WADA will first of all have to actually read the Preliminary Proposal, the additional defense documents, and the Final Resolution. An awful lot of "experts" and people in positions of authority have been speaking to the press without having done so. AS has the Resolution in a digital form that can be run through Google Translate:
http://www.as.com/misc/resolucion_caso_contador.pdf
Both WADA and the UCI made a number of procedural errors in the handling of this. All of you will at least agree that they didn't announce it to the press in August when they found out. But they made others. In their initial press release, they made it sound like they tested the B sample before contacting Contador. They didn't let him know right away, that's been confirmed. But if they tested the B sample, it's already game over based on a CAS ruling this week. That link at the bottom.
The UCI confirmed today that Spanish rider Alberto Contador returned an adverse analytical finding for clenbuterol following the analysis of urine sample taken during an in competition test on 21st July 2010 on the second rest day of the Tour de France.
This result was reported by the WADA accredited laboratory in Cologne to UCI and WADA simultaneously.
The concentration found by the laboratory was estimated at 50 picograms (or 0,000 000 000 05 grams per ml).
In view of this very small concentration and in consultation with WADA, the UCI immediately had the proper results management proceedings conducted including the analysis of B sample that confirmed the first result. The rider, who had already put an end to his cycling season before the result was known, was nevertheless formally and provisionally suspended as is prescribed by the World Anti-Doping Code.
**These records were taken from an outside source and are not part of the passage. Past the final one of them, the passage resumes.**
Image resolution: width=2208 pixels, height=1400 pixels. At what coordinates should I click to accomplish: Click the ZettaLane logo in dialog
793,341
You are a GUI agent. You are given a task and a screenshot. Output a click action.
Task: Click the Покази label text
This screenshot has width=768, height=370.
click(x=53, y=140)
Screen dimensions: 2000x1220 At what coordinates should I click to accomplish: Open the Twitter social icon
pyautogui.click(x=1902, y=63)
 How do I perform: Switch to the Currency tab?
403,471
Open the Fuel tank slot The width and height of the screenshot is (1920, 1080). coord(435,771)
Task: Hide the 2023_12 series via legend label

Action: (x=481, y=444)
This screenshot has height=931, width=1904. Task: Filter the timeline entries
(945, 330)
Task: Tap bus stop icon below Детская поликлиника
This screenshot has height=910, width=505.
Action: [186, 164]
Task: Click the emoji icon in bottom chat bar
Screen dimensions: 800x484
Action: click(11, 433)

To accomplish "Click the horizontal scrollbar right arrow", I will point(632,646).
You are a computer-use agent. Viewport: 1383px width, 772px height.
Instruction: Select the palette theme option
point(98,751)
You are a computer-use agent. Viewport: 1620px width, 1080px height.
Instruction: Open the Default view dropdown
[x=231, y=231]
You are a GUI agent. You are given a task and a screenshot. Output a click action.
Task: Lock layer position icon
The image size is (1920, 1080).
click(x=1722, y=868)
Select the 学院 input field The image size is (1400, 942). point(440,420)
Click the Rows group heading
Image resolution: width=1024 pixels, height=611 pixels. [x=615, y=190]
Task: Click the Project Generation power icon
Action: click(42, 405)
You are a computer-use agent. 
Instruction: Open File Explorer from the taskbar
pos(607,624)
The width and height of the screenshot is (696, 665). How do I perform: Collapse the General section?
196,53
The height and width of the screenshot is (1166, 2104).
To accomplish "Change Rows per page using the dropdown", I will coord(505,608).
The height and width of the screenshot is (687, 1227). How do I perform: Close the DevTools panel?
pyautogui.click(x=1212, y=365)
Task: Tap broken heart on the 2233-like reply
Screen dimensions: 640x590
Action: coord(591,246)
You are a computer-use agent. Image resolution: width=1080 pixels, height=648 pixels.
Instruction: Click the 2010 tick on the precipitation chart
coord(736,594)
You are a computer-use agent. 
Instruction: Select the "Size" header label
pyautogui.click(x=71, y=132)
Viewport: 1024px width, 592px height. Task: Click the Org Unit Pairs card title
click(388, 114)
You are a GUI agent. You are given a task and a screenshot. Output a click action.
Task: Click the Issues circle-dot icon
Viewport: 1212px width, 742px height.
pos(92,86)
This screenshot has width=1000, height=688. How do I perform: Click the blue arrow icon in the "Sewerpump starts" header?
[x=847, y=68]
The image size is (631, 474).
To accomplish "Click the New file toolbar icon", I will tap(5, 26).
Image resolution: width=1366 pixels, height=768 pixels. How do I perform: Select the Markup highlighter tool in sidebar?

This case required further scientific investigation before any conclusion could be drawn.
The UCI continues working with the scientific support of WADA to analyse all the elements that are relevant to the case. This further investigation may take some more time.
In order to protect the integrity of the proceedings and in accordance with the World Anti-Doping Code, the UCI will refrain from making any further comments until the management of this adverse analytical finding has been completed.
http://www.uci.ch/Modules/ENews/ENe...p?MenuId=MTI2Mjc&LangId=1&1602917X57X56Page=5
For people thinking alleged high plasticizer levels night make a difference, the test won't be official until Summer 2012, and the leaked alleged levels for Contador aren't as high as they find in athletes who have transfused -
20 times their own normal level.If I remember correctly, the amount in the New York Times was eight times that of a regular person. I imagine that for safety reasons, pretty much all the water Contador drinks in the bus or at the hotel after a stage comes in plastic bottles. Astana also used TacX Shiva water bottles during the race. They advertise, or did in 2009, that they added a special substance to their bottles so the plastic will break down so they're biodegradable.
The Tour was kind of hot, so I'd imagine that someone who has bottles bouncing around in a car, then on their bike cage, and goes through fifteen or twenty in a stage with four serious climbs, would already have way higher values than someone who has drinking fountains at work and tap water at home. The amount of fluids taken in would be way higher too.
How did the transfusion?
A 12 athletes had blood taken and were reinfundió in two weeks. In the other 13, four weeks the blood was stored. The day after the transfusion, passed a urine test, any doping test.
What were the results?
We all have certain levels of plasticizers in urine.But the study has shown that, after a transfusion, those levels are increasing. If you do the urine test the day of autologous transfusion, the usual levels are multiplied by more than 20
http://www.publico.es/deportes/362764/en-2012-se-detectaran-las-autotransfusiones
CAS:
http://www.tas-cas.org/d2wfiles/document/4582/5048/0/press release 23.02.11.pdf
I expect WADA and the UCI to talk tough in the press until their own appeal expiration dates, then move quietly on to something else. WADA is already in touch with China about the use of Clenbuterol. If 20% of the world's population can be exposed to it every day in normal life, there has to be a minimum. Fact.